V O sistema do Arcanjo Hariton
“E de fato, pouco depois desse rumor, experimentos práticos abertos a todos, novamente sob a supervisão do Grande Arcanjo Adossia, foram realizados com essa nova invenção que mais tarde se tornaria muito célebre.
“Esse novo sistema foi unanimemente reconhecido como o melhor e, muito em breve, foi adotado para o serviço universal geral, passando então, gradualmente, todos os sistemas anteriores a ser completamente substituídos.
“O sistema do Grande Anjo, agora Arcanjo, Hariton, está atualmente em uso em toda parte.
“O navio no qual agora se voa também pertence a esse sistema, e sua construção é semelhante à de todos os navios construídos segundo o sistema do Anjo Hariton.
“Esse sistema não é muito complicado.
“Toda essa grande invenção consiste apenas em um único ‘cilindro’ em forma de um barril comum.
“O segredo desse cilindro reside na disposição dos materiais de que é constituído o seu interior.
“Esses materiais são dispostos em uma determinada ordem e isolados uns dos outros por meio de ‘âmbar’. Possuem tal propriedade que, se qualquer substância gasosa cósmica penetra no espaço que delimitam — seja ‘atmosfera’, ‘ar’, ‘éter’ ou qualquer outra ‘totalidade’ de elementos cósmicos homogêneos — ela se expande imediatamente, em virtude da mencionada disposição dos materiais no interior do cilindro.
“O fundo desse cilindro-barril é hermeticamente fechado, mas sua tampa, embora possa ser firmemente ajustada, é disposta sobre dobradiças de tal modo que, sob pressão interna, pode abrir-se e fechar-se novamente.
“Assim, Vossa Reverência, se esse cilindro-barril for preenchido com atmosfera, ar ou qualquer outra substância semelhante, então, pela ação das paredes desse peculiar cilindro-barril, essas substâncias se expandem a tal ponto que o interior se torna demasiado pequeno para contê-las.
“Procurando uma saída desse interior que lhes se tornou restrito, essas substâncias naturalmente exercem pressão também sobre a tampa do cilindro-barril, e, graças às referidas dobradiças, a tampa se abre e, tendo permitido a saída dessas substâncias expandidas, fecha-se imediatamente novamente. E como, em geral, a Natureza abomina o vazio, então, simultaneamente à liberação dessas substâncias gasosas expandidas, o cilindro-barril é novamente preenchido com novas substâncias vindas do exterior, com as quais ocorre o mesmo processo, e assim indefinidamente.
“Desse modo, as substâncias são continuamente substituídas, e a tampa do cilindro-barril abre-se e fecha-se alternadamente.
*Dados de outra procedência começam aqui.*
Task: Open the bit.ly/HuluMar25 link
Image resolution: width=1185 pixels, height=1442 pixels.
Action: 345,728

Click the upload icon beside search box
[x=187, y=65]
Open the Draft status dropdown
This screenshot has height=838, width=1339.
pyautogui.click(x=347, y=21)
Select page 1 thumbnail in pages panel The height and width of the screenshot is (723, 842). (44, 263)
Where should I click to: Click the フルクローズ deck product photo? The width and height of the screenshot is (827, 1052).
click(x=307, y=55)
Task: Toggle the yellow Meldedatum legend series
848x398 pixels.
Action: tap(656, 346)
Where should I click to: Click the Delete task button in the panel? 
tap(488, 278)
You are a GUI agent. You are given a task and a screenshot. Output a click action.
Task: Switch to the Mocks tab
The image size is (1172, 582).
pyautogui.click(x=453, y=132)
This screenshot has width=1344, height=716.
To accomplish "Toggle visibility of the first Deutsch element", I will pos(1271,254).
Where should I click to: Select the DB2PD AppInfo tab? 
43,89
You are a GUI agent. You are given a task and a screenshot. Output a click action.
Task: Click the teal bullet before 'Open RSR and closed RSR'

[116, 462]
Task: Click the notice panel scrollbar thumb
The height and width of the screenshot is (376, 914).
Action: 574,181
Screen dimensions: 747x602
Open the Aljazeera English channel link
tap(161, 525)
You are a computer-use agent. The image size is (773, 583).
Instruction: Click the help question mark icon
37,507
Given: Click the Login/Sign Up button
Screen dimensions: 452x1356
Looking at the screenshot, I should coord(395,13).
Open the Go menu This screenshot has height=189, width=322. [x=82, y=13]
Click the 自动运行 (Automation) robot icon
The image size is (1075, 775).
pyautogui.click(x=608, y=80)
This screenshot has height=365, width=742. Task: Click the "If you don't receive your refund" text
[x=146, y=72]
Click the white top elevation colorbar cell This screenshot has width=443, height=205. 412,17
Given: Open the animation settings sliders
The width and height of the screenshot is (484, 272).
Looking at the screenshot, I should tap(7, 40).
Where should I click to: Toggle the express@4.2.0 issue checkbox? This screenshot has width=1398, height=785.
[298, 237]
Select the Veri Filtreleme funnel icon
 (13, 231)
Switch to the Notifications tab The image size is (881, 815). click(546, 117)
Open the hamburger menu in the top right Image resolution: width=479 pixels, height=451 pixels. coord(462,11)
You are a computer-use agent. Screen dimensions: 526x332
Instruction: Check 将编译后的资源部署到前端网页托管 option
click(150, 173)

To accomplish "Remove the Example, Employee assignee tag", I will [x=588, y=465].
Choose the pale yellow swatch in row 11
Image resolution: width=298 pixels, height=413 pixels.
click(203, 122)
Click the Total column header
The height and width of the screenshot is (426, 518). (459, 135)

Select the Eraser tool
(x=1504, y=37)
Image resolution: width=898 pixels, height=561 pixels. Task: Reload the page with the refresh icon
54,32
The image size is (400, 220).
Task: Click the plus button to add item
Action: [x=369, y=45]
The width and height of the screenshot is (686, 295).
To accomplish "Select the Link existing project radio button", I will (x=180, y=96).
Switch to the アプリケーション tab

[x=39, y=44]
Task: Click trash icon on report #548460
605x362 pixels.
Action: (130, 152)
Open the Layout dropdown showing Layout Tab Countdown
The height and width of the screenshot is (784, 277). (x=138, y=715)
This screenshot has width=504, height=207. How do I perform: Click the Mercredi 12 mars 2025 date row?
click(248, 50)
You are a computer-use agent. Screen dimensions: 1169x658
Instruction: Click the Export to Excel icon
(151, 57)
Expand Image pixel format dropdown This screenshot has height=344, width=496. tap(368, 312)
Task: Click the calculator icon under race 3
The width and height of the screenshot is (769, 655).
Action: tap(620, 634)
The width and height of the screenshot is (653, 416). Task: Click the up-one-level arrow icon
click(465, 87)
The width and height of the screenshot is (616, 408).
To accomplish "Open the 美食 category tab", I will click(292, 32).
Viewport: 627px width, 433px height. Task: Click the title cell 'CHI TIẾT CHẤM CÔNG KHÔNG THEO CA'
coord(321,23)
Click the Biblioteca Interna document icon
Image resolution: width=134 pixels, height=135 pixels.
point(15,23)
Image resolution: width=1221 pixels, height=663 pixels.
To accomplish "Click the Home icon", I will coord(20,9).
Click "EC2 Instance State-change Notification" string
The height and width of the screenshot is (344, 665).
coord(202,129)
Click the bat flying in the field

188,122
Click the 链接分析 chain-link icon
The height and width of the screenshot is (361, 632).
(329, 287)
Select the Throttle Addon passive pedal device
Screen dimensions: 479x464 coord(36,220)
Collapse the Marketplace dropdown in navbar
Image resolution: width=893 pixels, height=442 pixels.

“A essa mesma tampa está fixada uma alavanca muito simples que se move com o movimento da tampa e, por sua vez, põe em movimento certas ‘engrenagens’ igualmente muito simples, que, por sua vez, fazem girar as hélices fixadas aos lados e à popa do próprio navio.
“Assim, Vossa Reverência, nos espaços onde não há resistência, os navios contemporâneos como este simplesmente caem em direção à ‘estabilidade’ mais próxima; mas nos espaços onde existem substâncias cósmicas que oferecem resistência, essas substâncias, qualquer que seja sua densidade, com o auxílio desse cilindro permitem que o navio se desloque em qualquer direção desejada.
“É interessante observar que quanto mais densa é a substância em determinada região do Universo, tanto melhor e mais intensamente ocorrem o carregamento e o descarregamento desse cilindro-barril, e, consequentemente, a força do movimento das alavancas também se modifica.
“Entretanto, repete-se que uma esfera sem atmosfera, isto é, um espaço contendo apenas Éterokrilno Mundial, é também o melhor para os navios contemporâneos, pois em tal esfera não há absolutamente nenhuma resistência, e a ‘Lei da Queda’ pode, portanto, ser plenamente utilizada sem qualquer auxílio do funcionamento do cilindro.
“Além disso, os navios contemporâneos são também superiores porque contêm tais possibilidades que, em espaços sem atmosfera, pode-se lhes imprimir impulso em qualquer direção, e podem cair exatamente onde se deseja, sem as manipulações complicadas necessárias nos navios do sistema de São Venoma.
“Em suma, Vossa Reverência, a conveniência e a simplicidade dos navios contemporâneos estão além de qualquer comparação com os navios anteriores, que eram frequentemente muito complicados e, ao mesmo tempo, não possuíam nenhuma das possibilidades dos navios atualmente utilizados”.